What's most surprising is that it took this long for someone to come up with the idea.

Helmet cameras have been all the rage for the last few years, and the internet is spilling over with an excessive amount of self-made, point-of-view edits created by skiers and snowboarders from all over the world. But until now, there's been no way to organize these videos geographically, no way to collect them in one tidy place.

Enter ClaimMyRun.com, a website that launched in beta last February and is rolling out a full site starting this winter. The idea is simple: You shoot helmet cam footage of a run down, say, Snowbird, Utah's Upper Cirque, you upload the footage to YouTube or Vimeo, then you tag it on the Snowbird page of ClaimMyRun, indicating where on the trail map the footage was captured.

Then other people can go and check out all the footage taken from that particular run, or that particular resort, and rank the best edits.

"A year and a half ago, I was skiing with a GoPro camera and I thought, 'How cool would this be if I could organize this on a trail map? So someone who'd never skied there could click on that trail map and see that run through my eyes," says Brett Hills, the co-founder of ClaimMyRun.

The website soft launched last winter with just two resorts: Taos, N.M, and Mountain High, Calif. In the first six weeks, they had over 600 videos loaded from fans at those two ski areas, and those videos were viewed over 300,000 times. The site now has Snowbird, Jackson Hole, Stevens Pass, and Crested Butte on board (resorts pay a fee to be listed on the site but they can use the programming on their own website), and they hope to have most major resorts on the site by the end of next winter.

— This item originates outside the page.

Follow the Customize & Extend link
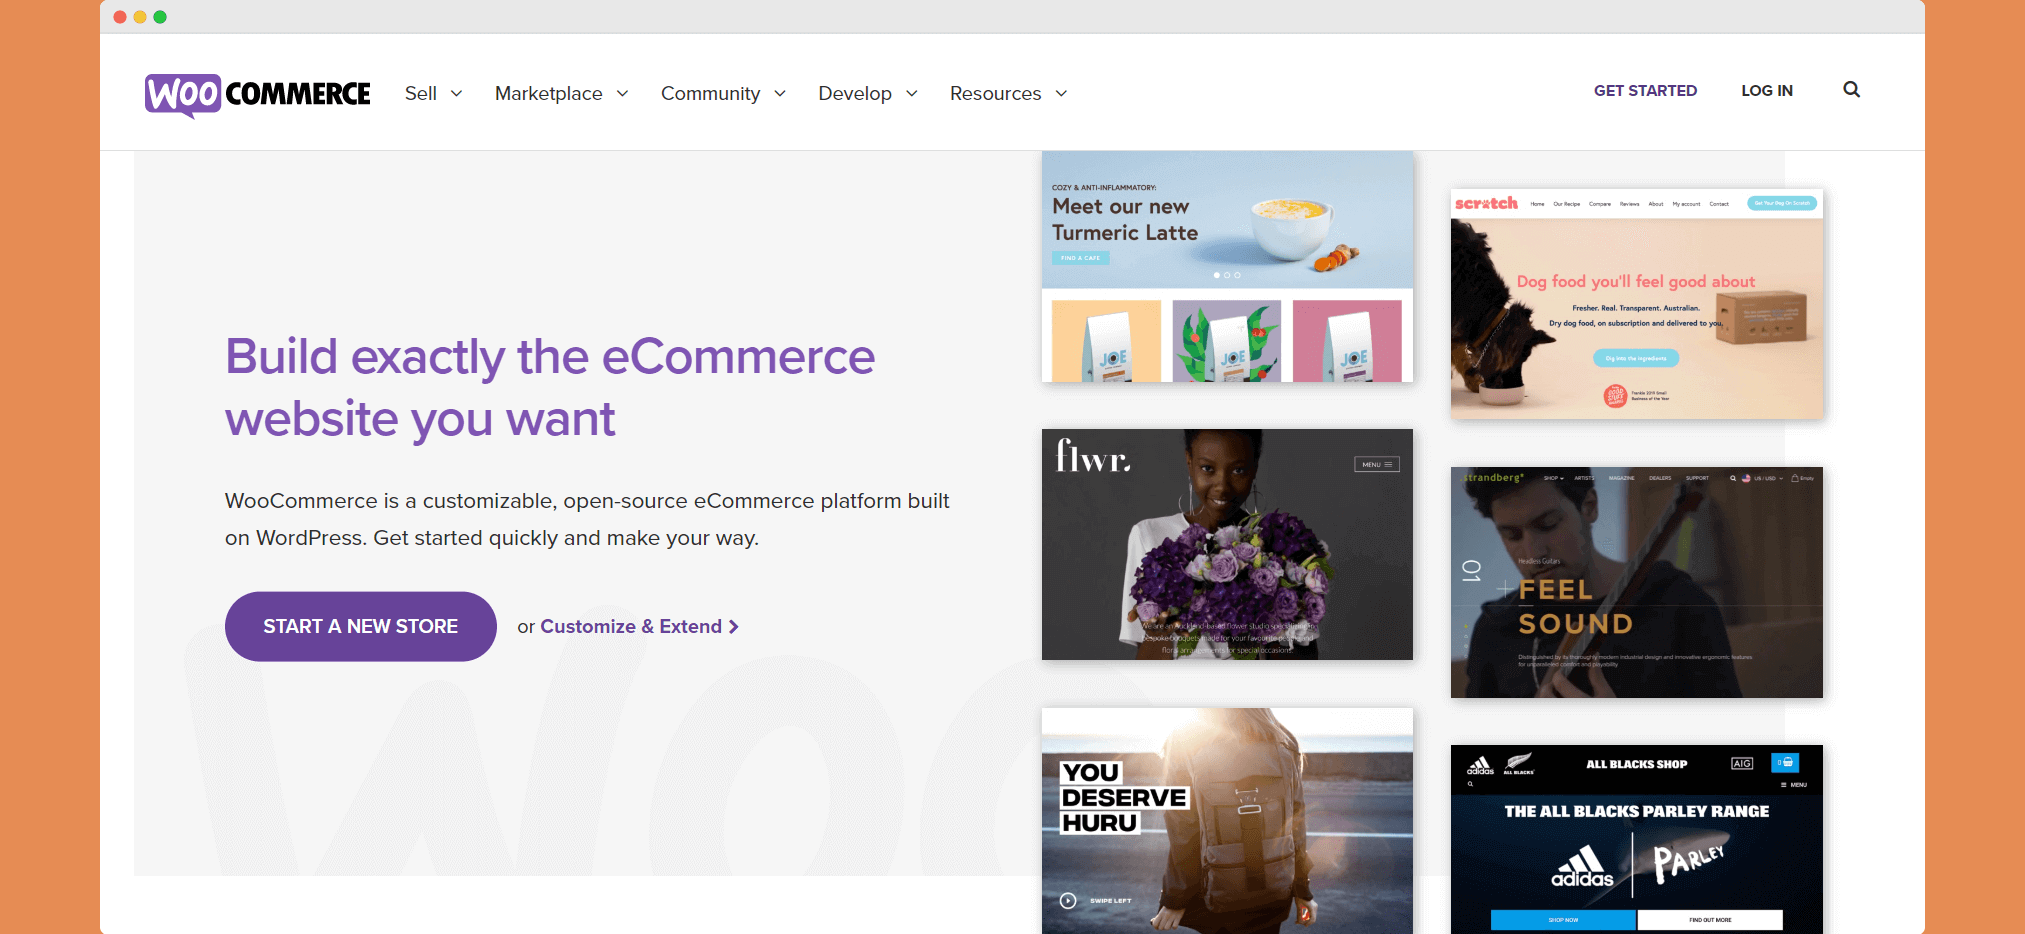The image size is (2025, 934). coord(630,627)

"Our technology was begging for a better product," Hills says. "We wanted to take that two-dimensional trail map and put programming behind it so you could attach videos. That's what today's society is moving toward: Creating an open source platform and allowing users to contribute."

As for the name of the website? Says Hills, "If you're the first person to put that run up, your video will always come up as the first to have claimed that run."